Читать «Феномен Окуджавы» онлайн - страница 13

Дмитрий Львович Быков

Почему люди в зале плачут, когда это слушают? Потому что они смотрят на свою жизнь со стороны и видят ее жалкой и все-таки прекрасной. На этом контрасте она их бесконечно умиляет.

Ближе к концу хотел бы вспомнить (я специально взял книжку не для того, конечно, чтобы себя же цитировать, а чтобы процитировать гораздо более интересного автора), я хотел бы вспомнить одну из самых точных, самых удивительных статей о творчестве Окуджавы. Сам Окуджава, естественно, о ней всегда отзывался с ужасом. Это знаменитая статья Игоря Лисочкина, с которой началась сильная и интенсивная травля Окуджавы. Статья насквозь ругательная, но, тем не менее, если немножко изменить ее модальность, если убрать негодующий тон, можно увидеть, что она написана человеком, любящим песни Окуджавы и хорошо их понимающим. Окуджаву, кстати, больше всего и возмущало то, что автор написал это по заказу газеты, хотя сам его песни любил, они были у него на пленке, он их коллекционировал, внимательно слушал и знал наизусть. Его возмутило предательство «своего». Лисочкин тоже воевал. Лисочкин ведь не упрекает его в незнании жизни, в клевете на фронт, как многие потом, он упрекает его в эклектике, а это то самое, за что следовало бы похвалить.

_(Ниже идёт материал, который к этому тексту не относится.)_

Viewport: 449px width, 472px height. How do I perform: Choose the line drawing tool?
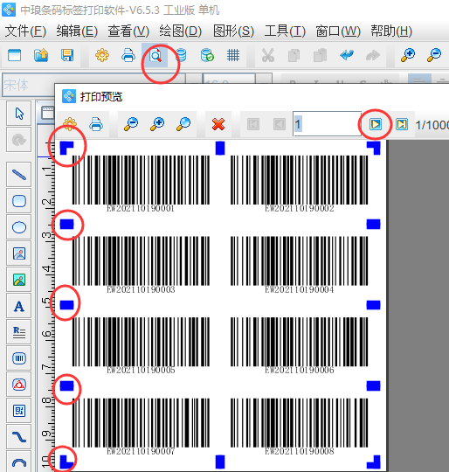19,174
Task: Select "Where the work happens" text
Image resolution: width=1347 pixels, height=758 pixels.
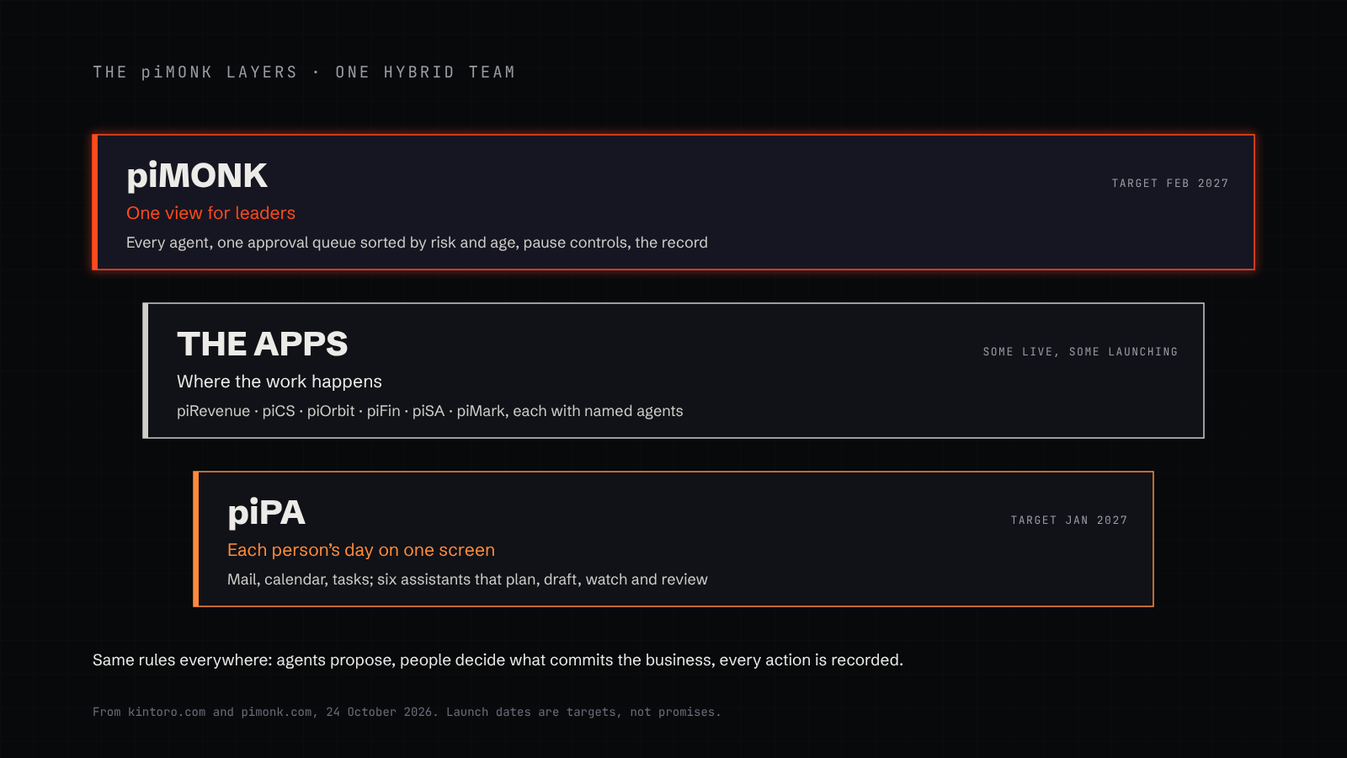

Вот посмотрим, что, собственно, говорит Лисочкин: «Творчество Окуджавы отличается в целом от того, что в частности, как день от ночи. О какой-либо требовательности поэта к себе говорить не представляется возможным: былинный повтор, звон стиха крепких символистов, сюсюканье салонных поэтов, рубленый ритм раннего футуризма, тоска кабацкая, приемы фольклора – здесь перемешано все подряд». Надо бы сказать: «Балда! Это прекрасно! Это единственное, к чему должен, по большому счету, стремиться всякий поэт». Возьмите любой текст Цветаевой, где тоже перемешано: и былинный распев, и гитарные переборы, и классическая строгая лирика петербургской школы – и порадуйтесь тому, как человек умеет петь на разные голоса, создавая, сплетая эти струны в общий провод многожильный, в общую мелодию жизни. «Добавьте к этому толику любви, портянок, пшенной каши (а что есть на свете, кроме любви, портянок и пшенной каши? В трех словах – вся военная лирика), диковинных нутряных ассоциаций (а что есть поэзия как не умение извлечь эти нутряные ассоциации?) метания туда и обратно, правды-матки, и рецепт стихов готов. Как в своеобразной поэтической лавочке – товар есть на любой вкус, бери, что нравится, может, прихватишь и что сбоку висит».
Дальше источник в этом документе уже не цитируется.